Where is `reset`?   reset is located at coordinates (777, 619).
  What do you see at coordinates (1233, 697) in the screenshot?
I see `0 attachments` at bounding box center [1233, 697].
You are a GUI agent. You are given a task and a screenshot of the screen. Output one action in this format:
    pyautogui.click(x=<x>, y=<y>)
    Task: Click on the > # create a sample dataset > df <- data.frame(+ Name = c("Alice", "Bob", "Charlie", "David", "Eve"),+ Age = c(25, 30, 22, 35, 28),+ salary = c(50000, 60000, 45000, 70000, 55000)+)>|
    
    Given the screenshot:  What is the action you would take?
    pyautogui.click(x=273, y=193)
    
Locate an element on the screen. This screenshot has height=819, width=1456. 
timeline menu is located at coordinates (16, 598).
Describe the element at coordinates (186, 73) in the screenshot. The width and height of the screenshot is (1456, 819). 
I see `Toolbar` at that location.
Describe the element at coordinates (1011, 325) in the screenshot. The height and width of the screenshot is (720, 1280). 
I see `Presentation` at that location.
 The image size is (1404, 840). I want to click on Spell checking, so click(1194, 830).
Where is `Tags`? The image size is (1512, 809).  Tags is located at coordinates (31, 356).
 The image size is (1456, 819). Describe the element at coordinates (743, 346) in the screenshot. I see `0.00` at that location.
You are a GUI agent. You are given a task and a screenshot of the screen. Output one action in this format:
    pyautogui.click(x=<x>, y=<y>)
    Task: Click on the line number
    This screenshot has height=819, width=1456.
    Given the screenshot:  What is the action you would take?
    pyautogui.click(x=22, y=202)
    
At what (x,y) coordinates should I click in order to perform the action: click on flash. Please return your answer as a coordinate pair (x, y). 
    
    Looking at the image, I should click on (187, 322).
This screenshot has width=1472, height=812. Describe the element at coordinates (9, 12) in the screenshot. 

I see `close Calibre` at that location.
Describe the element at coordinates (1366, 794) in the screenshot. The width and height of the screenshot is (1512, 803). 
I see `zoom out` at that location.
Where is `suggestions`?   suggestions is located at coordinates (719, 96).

-.-.-

GIVEN TASK: Retype all of the records above verbatim, line for line.

RESPONSE:
Where is `reset`?   reset is located at coordinates (777, 619).
  What do you see at coordinates (1233, 697) in the screenshot?
I see `0 attachments` at bounding box center [1233, 697].
You are a GUI agent. You are given a task and a screenshot of the screen. Output one action in this format:
    pyautogui.click(x=<x>, y=<y>)
    Task: Click on the > # create a sample dataset > df <- data.frame(+ Name = c("Alice", "Bob", "Charlie", "David", "Eve"),+ Age = c(25, 30, 22, 35, 28),+ salary = c(50000, 60000, 45000, 70000, 55000)+)>|
    
    Given the screenshot:  What is the action you would take?
    pyautogui.click(x=273, y=193)
    
Locate an element on the screen. This screenshot has height=819, width=1456. 
timeline menu is located at coordinates (16, 598).
Describe the element at coordinates (186, 73) in the screenshot. The width and height of the screenshot is (1456, 819). 
I see `Toolbar` at that location.
Describe the element at coordinates (1011, 325) in the screenshot. The height and width of the screenshot is (720, 1280). 
I see `Presentation` at that location.
 The image size is (1404, 840). I want to click on Spell checking, so click(1194, 830).
Where is `Tags`? The image size is (1512, 809).  Tags is located at coordinates (31, 356).
 The image size is (1456, 819). Describe the element at coordinates (743, 346) in the screenshot. I see `0.00` at that location.
You are a GUI agent. You are given a task and a screenshot of the screen. Output one action in this format:
    pyautogui.click(x=<x>, y=<y>)
    Task: Click on the line number
    This screenshot has height=819, width=1456.
    Given the screenshot:  What is the action you would take?
    pyautogui.click(x=22, y=202)
    
At what (x,y) coordinates should I click in order to perform the action: click on flash. Please return your answer as a coordinate pair (x, y). 
    
    Looking at the image, I should click on (187, 322).
This screenshot has width=1472, height=812. Describe the element at coordinates (9, 12) in the screenshot. 

I see `close Calibre` at that location.
Describe the element at coordinates (1366, 794) in the screenshot. The width and height of the screenshot is (1512, 803). 
I see `zoom out` at that location.
Where is `suggestions`?   suggestions is located at coordinates (719, 96).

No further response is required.